La bibliothèque du musée Condé de Chantilly a préempté pour 195 000 € (frais inclus) un insigne manuscrit enluminé du XVIe siècle ayant appartenu aux familles de Montmorency puis de Condé lors d’une vente publique organisée à Drouot le 14 octobre dernier par la maison Couteau-Bégarie.
Cet ouvrage aux riches enluminures d’une qualité exceptionnelle est une édition française de L’Éducation du prince chrétien d’Érasme écrit autour de 1516. Il comporte 84 feuillets rédigés en écriture bâtarde aux bordures italianisantes et présente un frontispice orné d’une miniature en pleine page et d’une lettrine armoriée. Si quelques doutes persistent quant à l’attribution et à la datation de ces enluminures, il semblerait qu’elles aient été réalisées entre 1526 et 1531 par l’entourage d’Étienne Colaud, l’un des enlumineurs et libraires parisiens les plus brillants du règne de François Ier.

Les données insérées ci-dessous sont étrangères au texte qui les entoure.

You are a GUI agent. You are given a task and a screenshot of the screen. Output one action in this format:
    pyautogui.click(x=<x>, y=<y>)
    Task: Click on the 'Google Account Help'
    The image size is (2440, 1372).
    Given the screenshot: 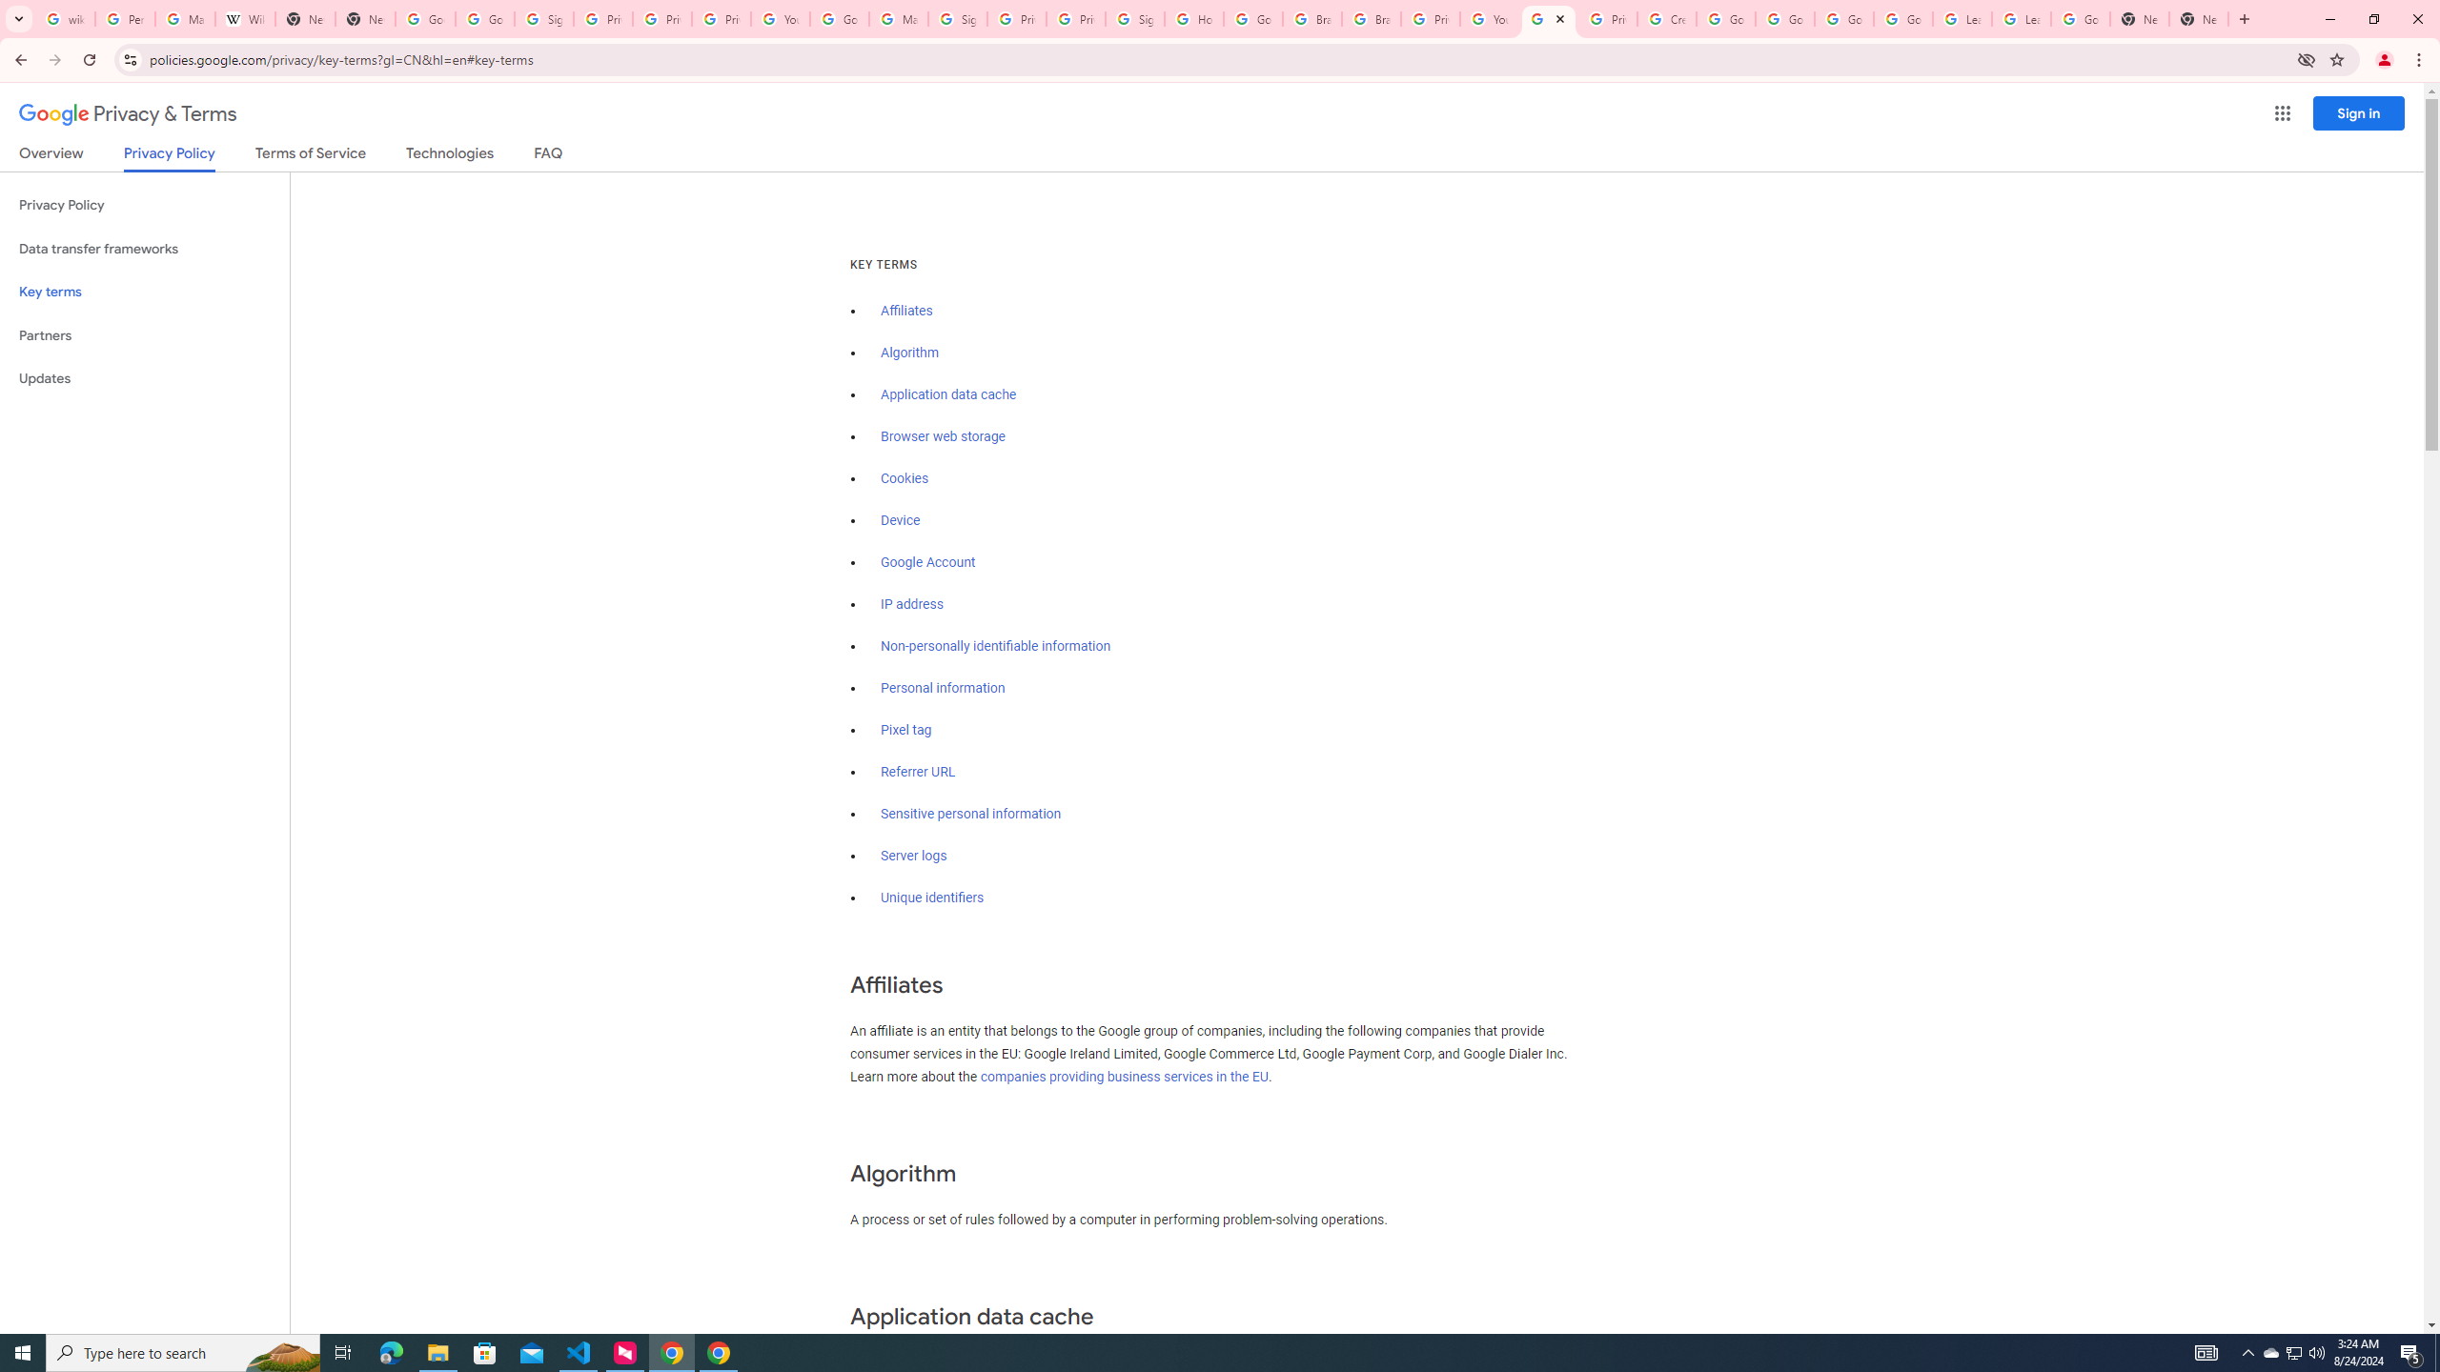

Un présent pour le Dauphin de France
La préface indique qu’il s’agit d’une commande de Guy de Baudreuil, abbé de Saint-Martin-aux-bois. Ce dernier, dans une intention clairement exprimée, souhaitait transmettre l’ouvrage à Guillaume de Montmorency afin qu’il le fasse parvenir au dauphin François de France, fils ainé de François Ier (par l’intermédiaire de Louise de Savoie, dont il était le chevalier d’honneur). Ces informations font écho aux différents décors que renferme le manuscrit. En effet, la miniature du frontispice figure deux anges tenant les armoiries du Dauphin, tandis que les lettrines des feuillets sont aux armes de Guy de Baudreuil et de Guillaume de Montmorency.

Un manuscrit à destination d’un prince captif ?
Cet ouvrage est d’autant plus intéressant qu’il voit le jour au cours d’une période agitée de l’Histoire de France. Après sa défaite à Pavie, François Ier est fait prisonnier pendant près d’un an par l’empereur Charles Quint. Ce dernier le contraint à signer le traité de Madrid du 14 janvier 1526, par lequel le roi de France s’engage à épouser la sœur de l’empereur, Éléonore de Habsbourg, et à faire quelques concessions territoriales. Afin que les clauses du traité soient respectées, Charles Quint demande au monarque de lui livrer ses deux fils, François et Henri, le temps de son exécution.
Conclusion en apothéose du bicentenaire du duc d’Aumale
Si ce manuscrit n’a pas encore révélé tous ses secrets, l’importance de son contexte de création, le caractère inédit de son contenu (il pourrait s’agir de la première version française du traité d’Érasme) et son prestigieux pedigree (il figurait notamment parmi les ouvrages inventoriés dans la bibliothèque du Grand Condé) expliquent l’importante somme déboursée par le musée, grâce au soutien des Amis du Musée Condé, du Fonds du patrimoine et du ministère de la Culture, pour son acquisition : 195 000 € (frais inclus), soit l’achat le plus important effectué par l’institution depuis la disparition du duc d’Aumale, dont on fête justement cette année le bicentenaire de la naissance. Ajoutons par ailleurs que la nomination de Mathieu Deldicque aux commandes du château a récemment suscité le don au musée Condé de deux belles porcelaines de Chantilly, un pot à eau assorti de sa jatte.